Fermentation, more specifically, is the ability of an organism to use something other than oxygen as an electron energy source to run cellular metabolism[1]. Different molecules have varying levels of electron accessibility, oxygen’s being the easiest. However, microbes can get really creative when it comes to snatching up electron, often using the waste products of other microbes. In a chain of energy transfer, our microbial inhabitants will grab at the energy source they prefer and then pass the byproducts of their metabolism down to another microbe. In a city, you may have a person who grows cotton (okay so maybe not in the city); someone takes the cotton and spins it into cloth; this cloth is passed to a dyer who makes each piece a different hue; another person buys all the red cloth and makes tee shirts out of them; yet another takes the tee shirts to a swap meet and sells them; another grabs used tees and drops them off at a consignment store; finally, a freegan finds the tee in the trash, wears it until it is in shreds then processes the fabric into toilet paper.
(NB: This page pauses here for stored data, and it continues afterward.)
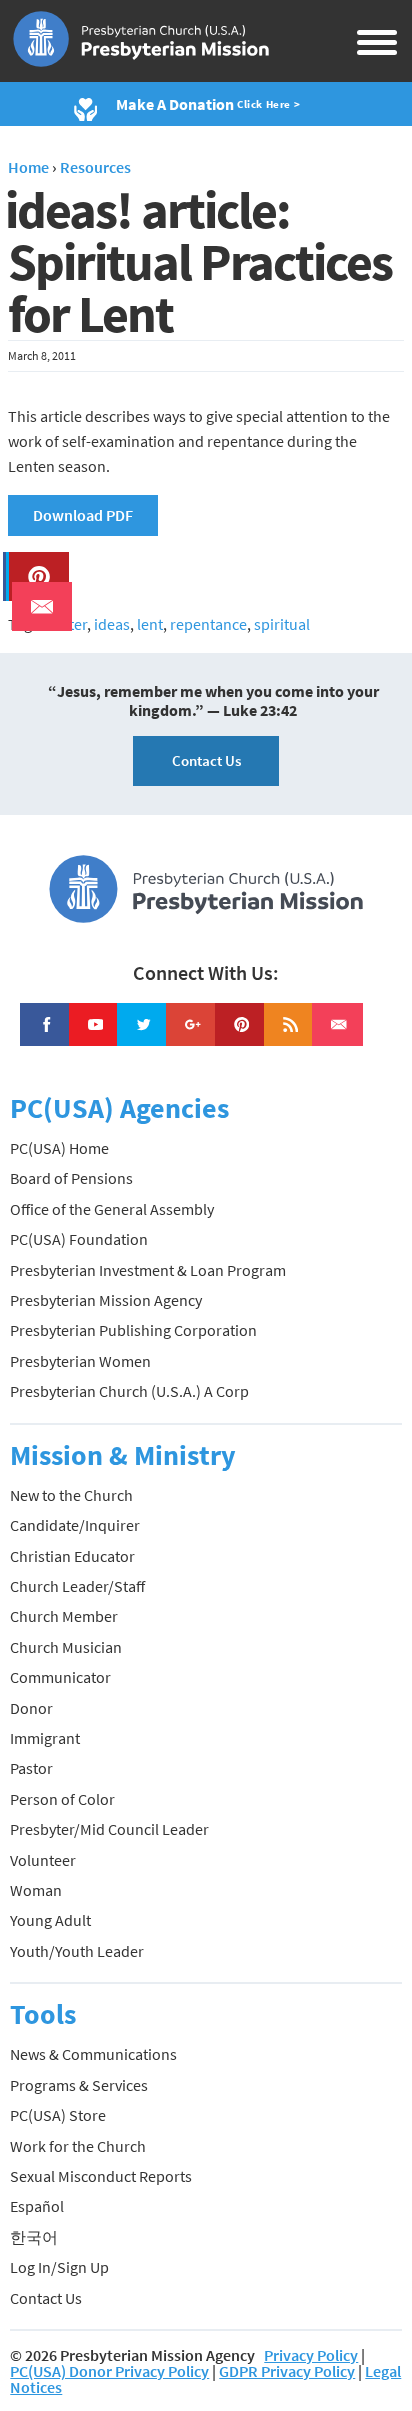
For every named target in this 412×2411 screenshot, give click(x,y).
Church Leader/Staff (77, 1586)
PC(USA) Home (59, 1148)
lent (150, 624)
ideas (112, 624)
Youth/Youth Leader (77, 1951)
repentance (208, 624)
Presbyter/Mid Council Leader (109, 1829)
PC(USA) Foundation (79, 1239)
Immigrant (45, 1738)
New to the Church (71, 1495)
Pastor (31, 1768)
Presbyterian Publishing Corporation (133, 1330)
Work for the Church (78, 2146)
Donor (31, 1708)
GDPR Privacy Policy (287, 2371)
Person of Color (62, 1799)
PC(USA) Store (58, 2115)
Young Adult (50, 1920)
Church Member (64, 1616)
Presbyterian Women (80, 1361)
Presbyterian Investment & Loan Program (148, 1270)
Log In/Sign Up (59, 2267)
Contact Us (206, 760)
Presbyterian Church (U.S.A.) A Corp (129, 1391)
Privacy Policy (311, 2355)
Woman (36, 1890)
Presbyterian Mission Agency (106, 1300)
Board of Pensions (71, 1178)
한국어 (34, 2237)
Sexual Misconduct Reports (101, 2176)
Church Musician (66, 1647)
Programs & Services (79, 2085)
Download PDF (83, 515)
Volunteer (43, 1860)
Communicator (60, 1677)
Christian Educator (72, 1556)
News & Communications (93, 2054)
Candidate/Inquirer (75, 1525)
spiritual (282, 624)
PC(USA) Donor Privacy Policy (109, 2371)
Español (37, 2206)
In each step, energy is used to transform the material into another.
The same sort of hand it down structure happens in the gut as one microbe grabs a particularly nice string of oligosaccharides (nutrients) and, using a molecule like nitrate for electron energy, processes the string, releasing wastes in the form of short chain fatty acids (SCFA) and other side products (such as other molecules for electron energy). Our human cells love SCFA as an energy source while another nearby microbe may use the other side products to produce its own energy. There are microbes in our guts that can use methane, sulphur, and many other surprising components to get that valued electron. The farther down the processing chain a microbe that derives energy from the wastes of other microbes might be dictates how much energy that particular microbial population has access to: those on the bottom get less than those on the top.
Thus a system is set up in our guts where almost nothing goes to waste from food and gut mucus to sloughed human tissue and dead microbial cells. Each factor potentially contributes more and more diversity in the gut, as microbes build upon each other’s niches. The advantage to this stratification is that, like in biofilms, one type of cell doesn’t have to do all its metabolic work; it can specialize because other cells are performing other functions. One microbes’s shit is another’s dinner.